Lo que Thomas
Piketty demuestra con abundante material es que la desigualdad ha iniciado un
periodo creciente desde la década de 1970-1980. Los rendimientos del capital
están creciendo en el total del crecimiento nacional, en la mayor parte de los
países, muy por encima de las retribuciones del trabajo. Y ello es así porque
no sólo los emolumentos que los directivos de las grandes empresas se conceden
a sí mismos crecen desproporcionadamente, sino, y más importante, porque los mayores
patrimonios acumulados tienen más capacidad de ahorro y las rentas del capital,
sobre todo las más grandes, están mejor tratadas que los demás ingresos. Y eso
sucede en los países más democráticos y más igualitarios desde el punto de
vista legal, aunque tengan una justa regulación de la propiedad, el mercado sea
realmente libre y la competencia “pura y perfecta” o dispongan de partidos
políticos modernos en cuyos programas se prometa una sociedad justa, próspera y
armoniosa. Piketty demuestra basándose en enormes bases de datos que hasta hace
poco no existían, aunque reconoce todavía incompletas e imperfectas, que en las
últimas décadas se ha invertido la evolución, tras un periodo más igualitario,
entre 1950 y 1980.
Piketty lo
simboliza en esta fórmula: r > g, que significa que la tasa de
rendimiento del capital es creciente en relación a la tasa de crecimiento de la
producción nacional. Esa es la contradicción fundamental del capitalismo,
incluso allí, o sobre todo allí, donde el mercado y la competencia son libres y
perfectos. El capital crece más que la producción. Lo que incrementa la
tendencia a que los empresarios se conviertan en rentistas. En la historia del
capitalismo –Piketty lo analiza desde el XVIII a la actualidad- esa ha sido la
tendencia general, con algunas excepciones, la principal la de los Treinta
Gloriosos (1950-1980), una excepción debida a la recuperación de la posguerra y
a políticas fiscales y financieras. Ahora hemos retomado la senda tradicional
del capitalismo hacia la desigualdad, que no parece que vaya a amainar, y que
prevalece en estos inicios del siglo XXI.
Según el
autor, si las tasas de crecimiento del 4 -5 % y superiores no se van a volver a
ver, salvo en países emergentes y por un tiempo limitado y nos encaminamos a un
crecimiento del 1-1’5 % a largo plazo, por lo que la divergencia rendimiento
del capital / ingresos del trabajo será la norma como lo ha sido
históricamente, ¿qué se puede hacer para corregir la desigualdad? Piketty
propone, además de invertir en adquisición de conocimientos y tecnología, un
impuesto progresivo anual sobre el capital. No fuertes gravámenes que mermen la
competencia y los incentivos y que impidan la acumulación originaria, sino una
tasa progresiva capaz de contener el crecimiento sin límites de las desigualdades
patrimoniales mundiales. “Las fortunas desmesuradas no son de utilidad común”.

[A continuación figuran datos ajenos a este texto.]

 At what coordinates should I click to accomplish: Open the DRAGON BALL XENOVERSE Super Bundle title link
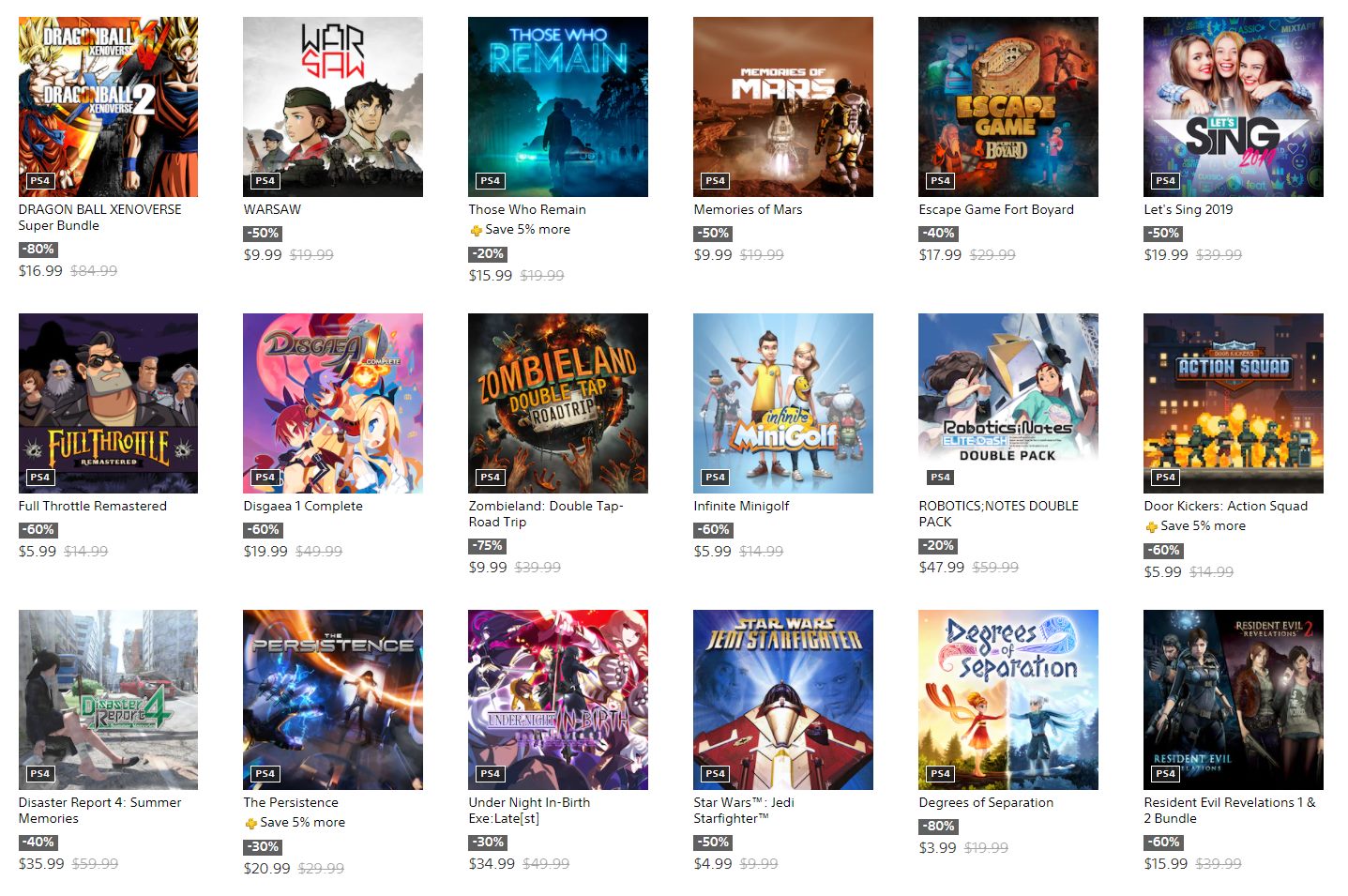[x=100, y=218]
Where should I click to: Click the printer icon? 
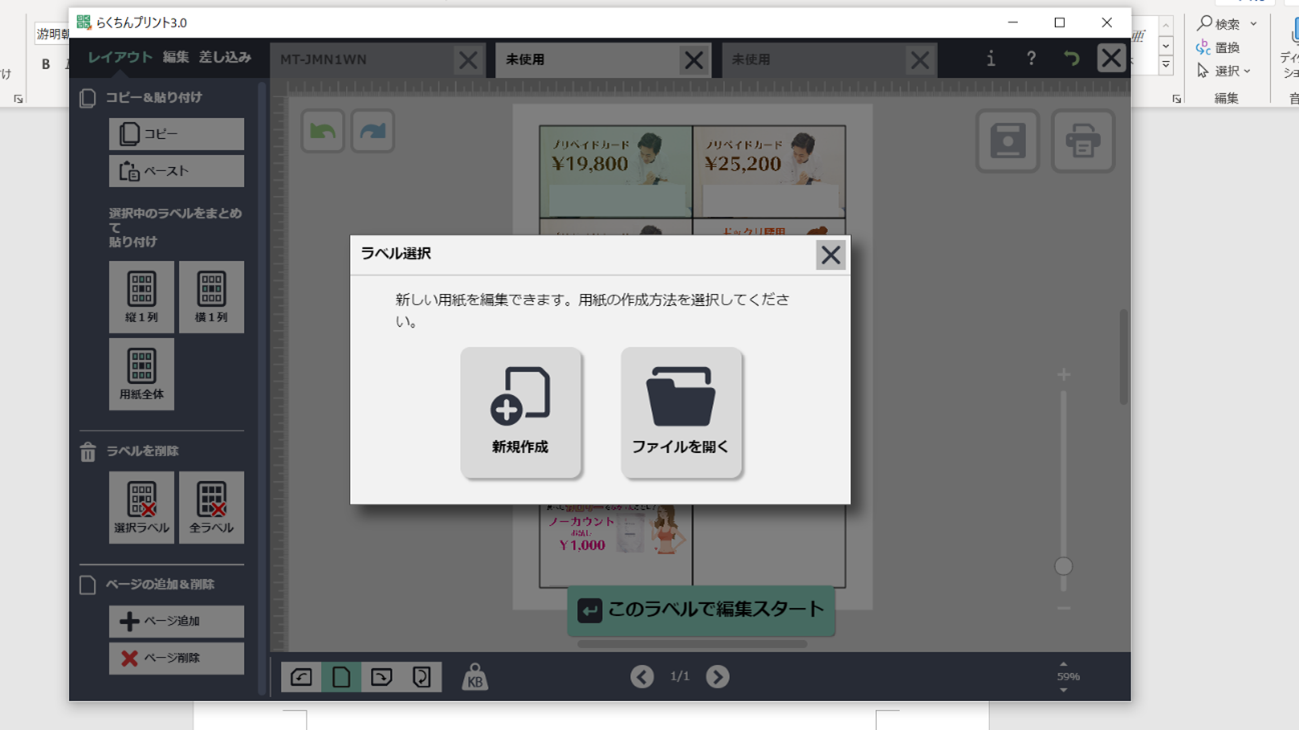(x=1082, y=141)
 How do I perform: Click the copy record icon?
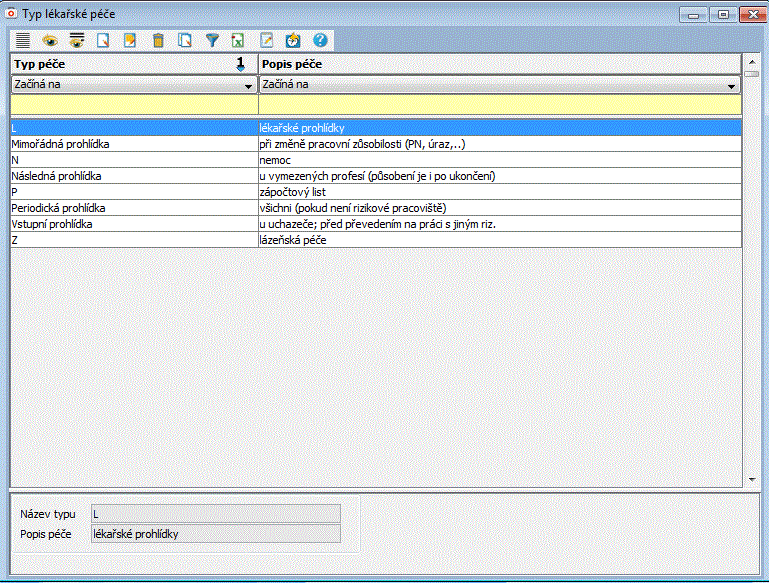tap(184, 41)
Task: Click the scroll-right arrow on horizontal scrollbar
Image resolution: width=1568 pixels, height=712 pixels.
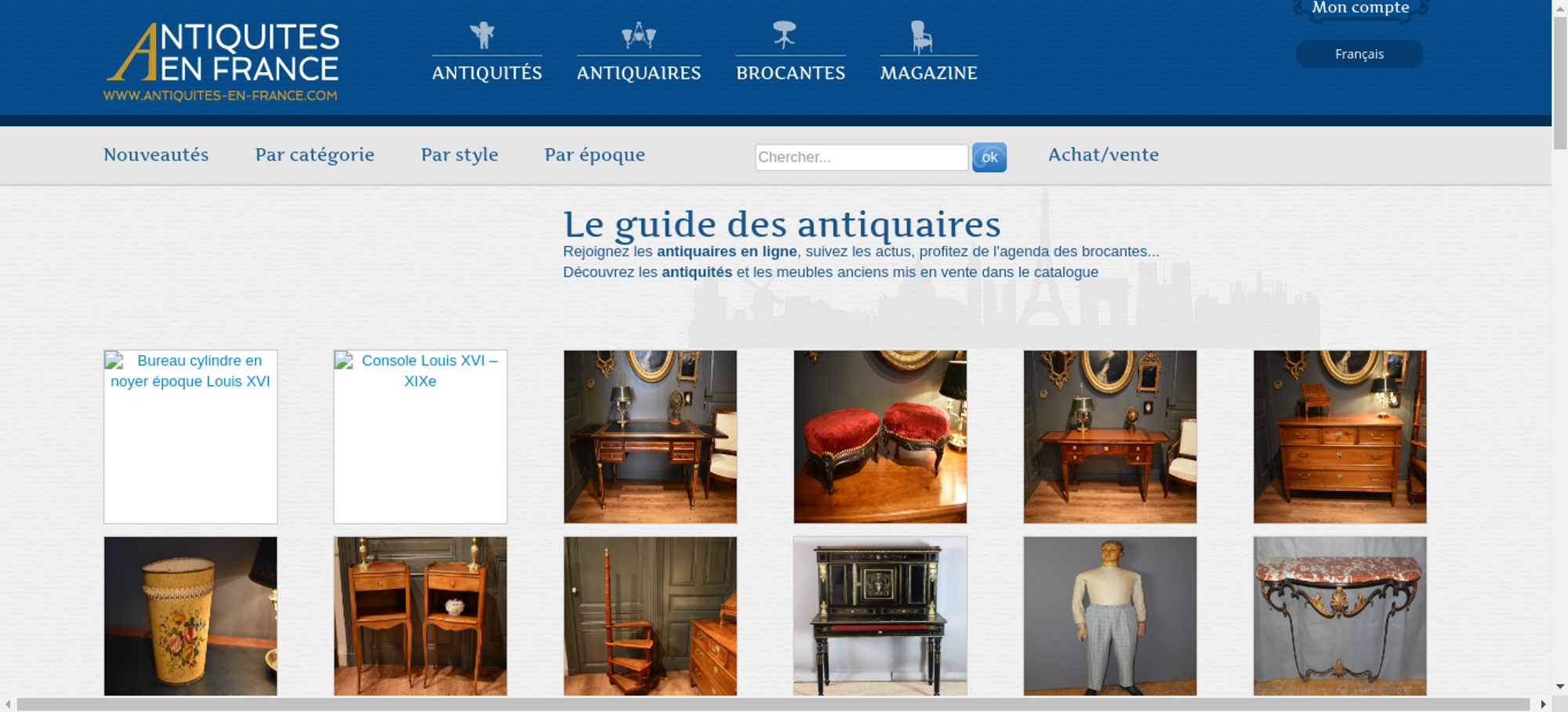Action: pos(1543,704)
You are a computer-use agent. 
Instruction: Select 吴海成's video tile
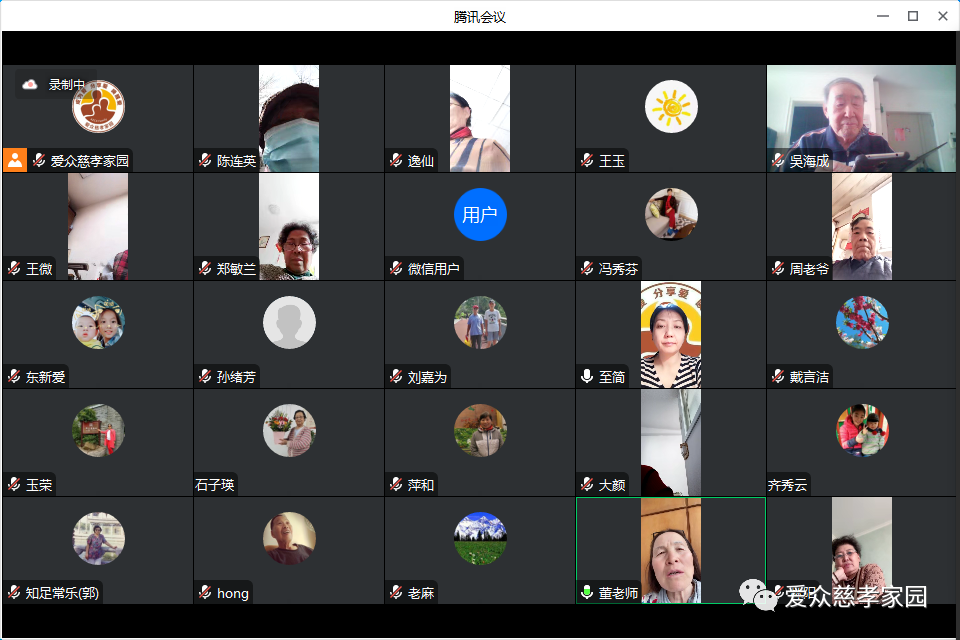coord(861,118)
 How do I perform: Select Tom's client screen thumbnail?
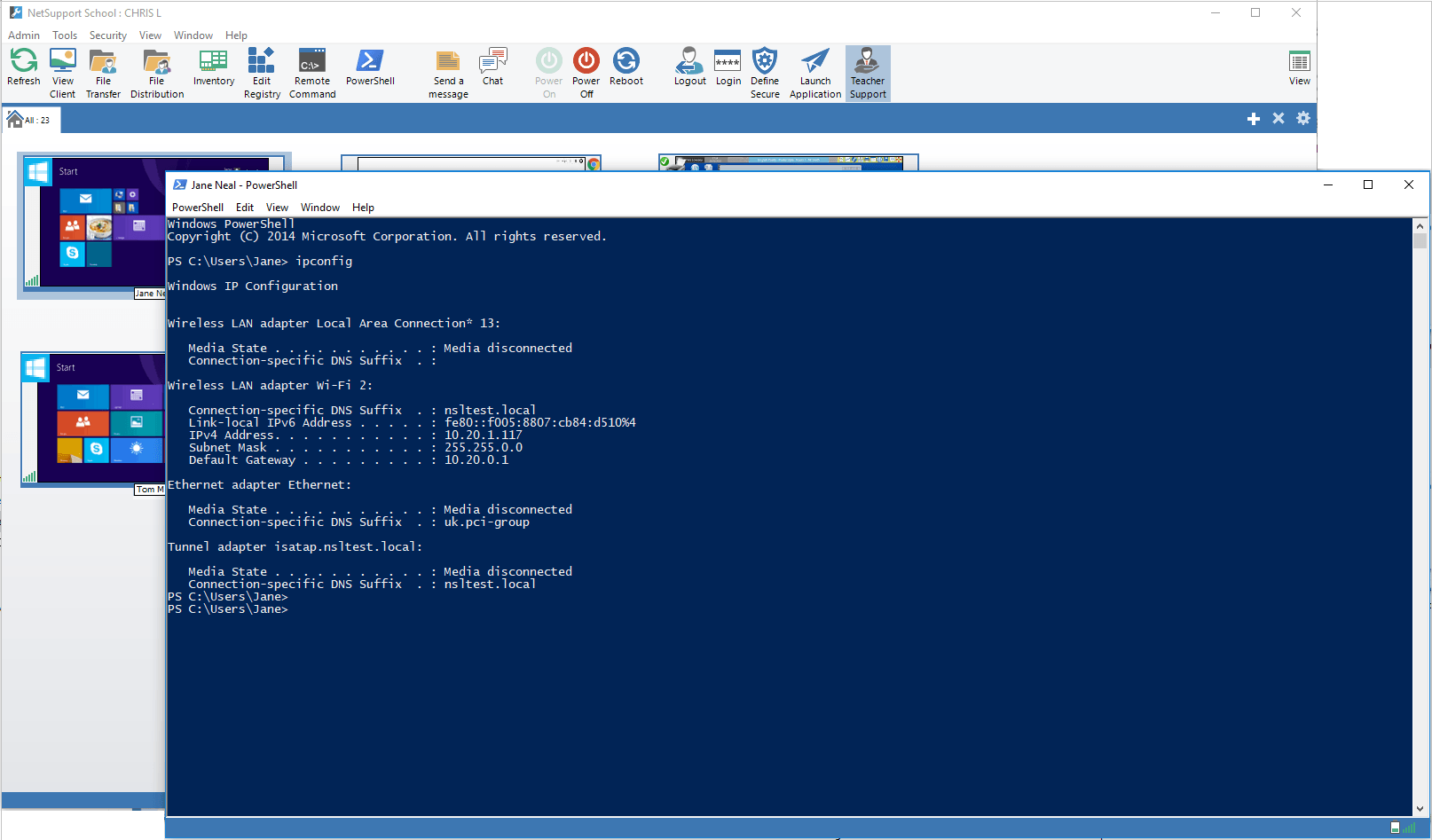pos(93,419)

Para crear ese impuesto se necesita un alto grado de cooperación internacional
y una mayor integración política regional.
A todos los
ciudadanos deberían interesarnos estos temas, concluye Piketty, porque “quienes
tienen mucho nunca se olvidan de defender sus intereses” y “negarse a usar
cifras rara vez favorece a los más pobres”. Nada más lejos, pues, de la
etiqueta ‘intelectual neocomunista’ que algunos de sus críticos han aplicado a
Thomas Piketty a propósito de la publicación de su libro El capital del
siglo XXI. Todo lo más un socialdemócrata liberal. Nada que ver, por tanto,
con el economista Monedero y sus huestes podemitas.